Shweta Agrawal (UCLA)
Vipul Goyal (MSR,
Manoj Prabhakaran (UIUC)
Amit Sahai (UCLA)
We consider the client-server setting for the concurrent composition of secure protocols: in this setting, a single server interacts with multiple clients concurrently, executing with each client a specified protocol where only the client should receive any nontrivial output. Such a setting is easily motivated from an application standpoint. There are important special cases for which positive results are known such as concurrent zero knowledge protocols and it has been an open question whether other natural functionalities such as Oblivious Transfer (OT) are possible in this setting.
In this work:
- We resolve this open question by showing that unfortunately, even in this very limited concurrency setting, broad new impossibility results hold, ruling out not only OT, but in fact all nontrivial finite asymmetric functionalities. Our new negative results hold even if the inputs of all honest parties are fixed in advance, and the adversary receives no auxiliary information.

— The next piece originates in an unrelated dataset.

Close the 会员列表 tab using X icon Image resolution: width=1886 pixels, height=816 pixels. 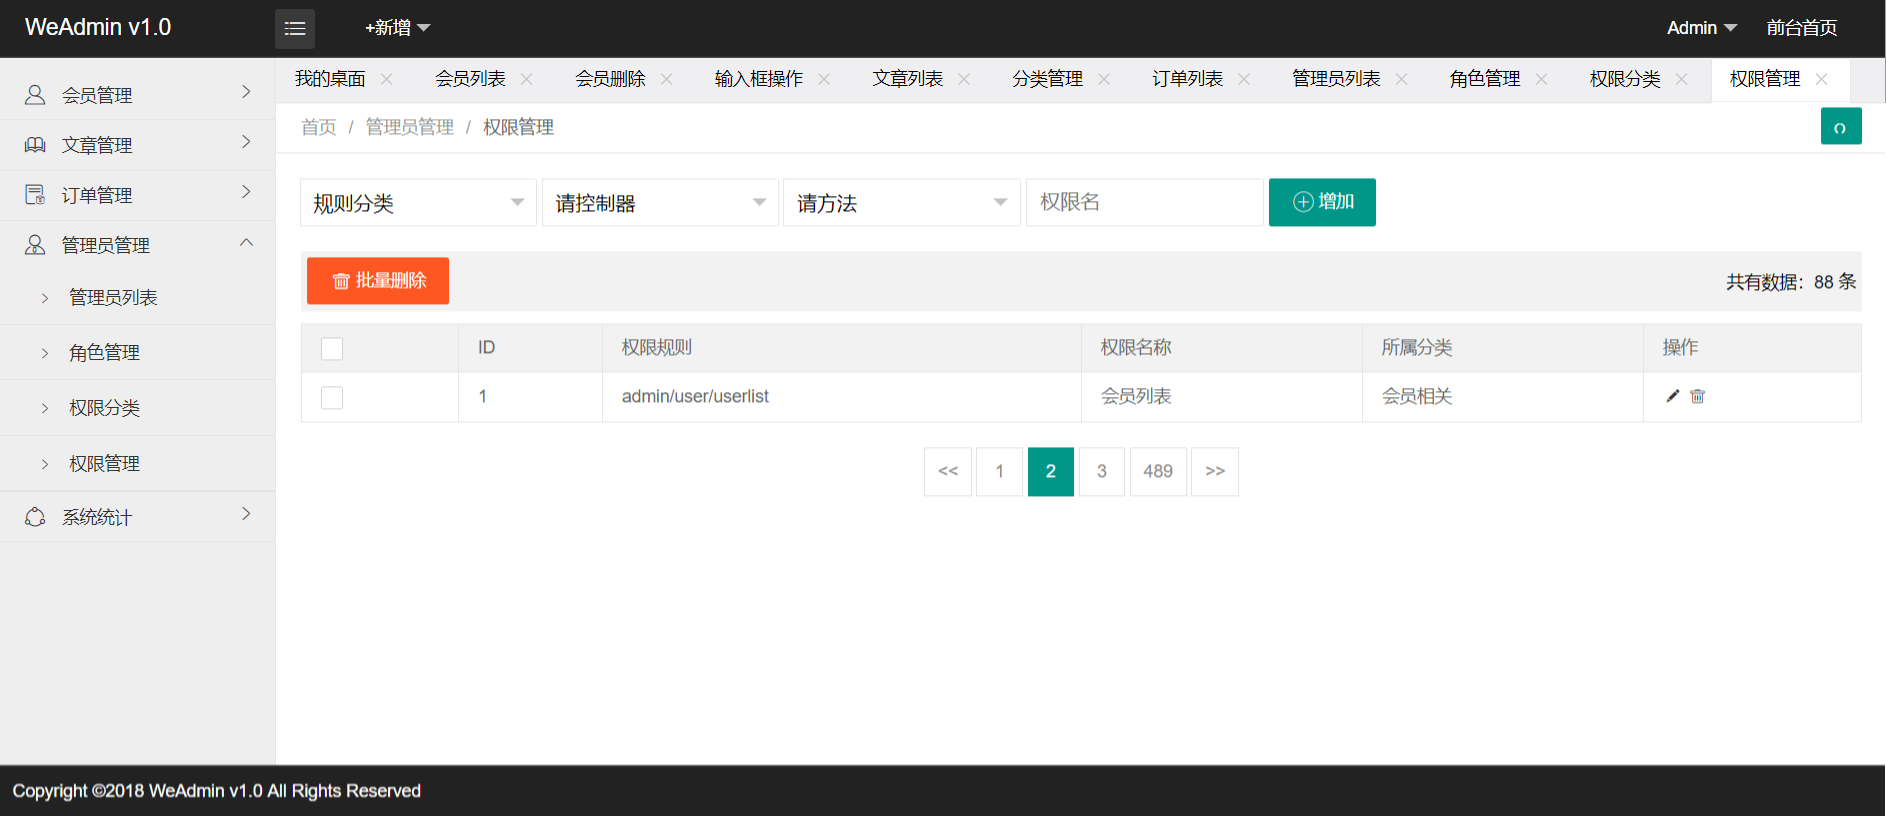pos(527,79)
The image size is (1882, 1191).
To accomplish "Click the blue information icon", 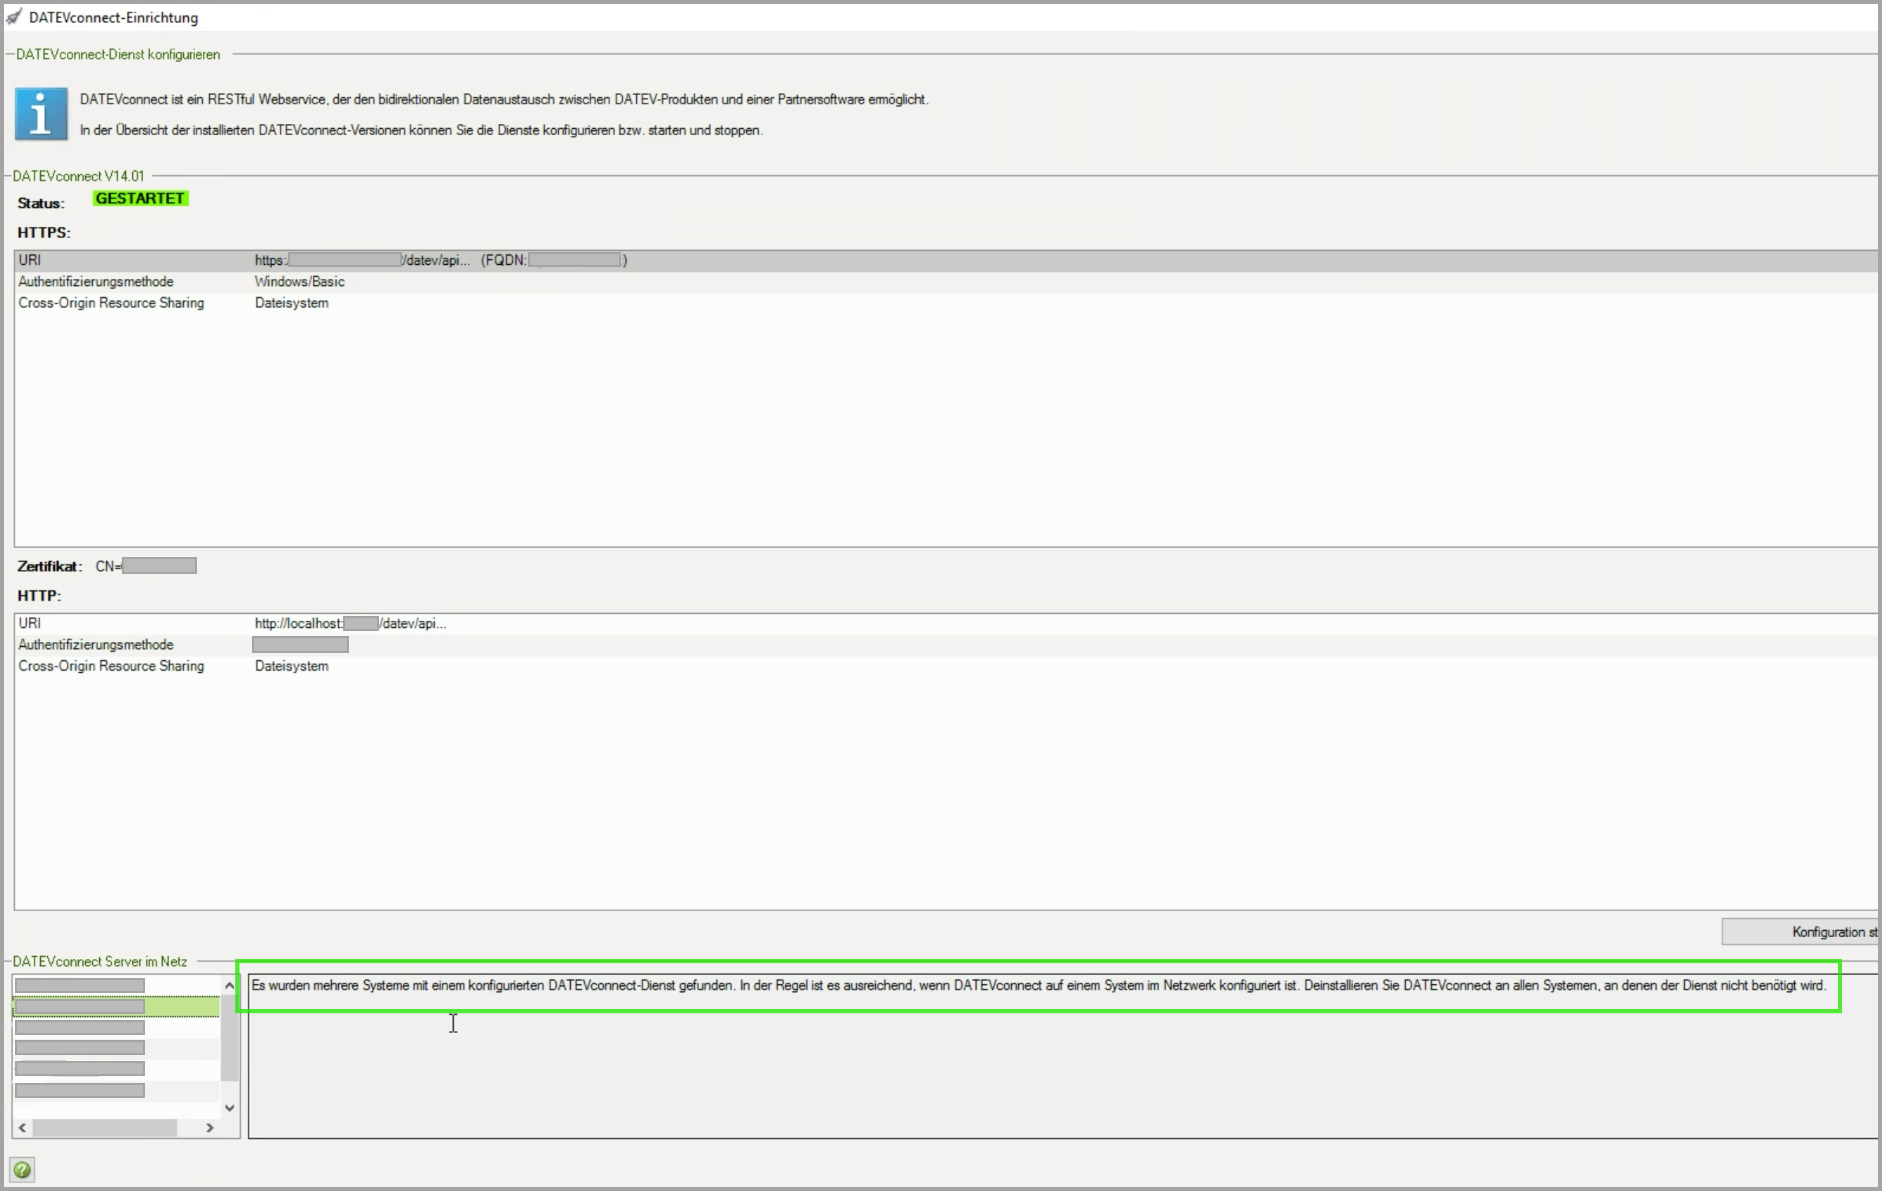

- Along the way, we establish a new unconditional completeness result for asymmetric functionalities, where we characterize functionalities that are non-interactively complete secure against active adversaries. When we say that a functionality F is non-interactively complete, we mean that every other asymmetric functionality can be realized by parallel invocations of several copies of F, with no other communication in any direction. Our result subsumes a completeness result of Kilian [STOC'00] that uses protocols which require additional interaction in both directions.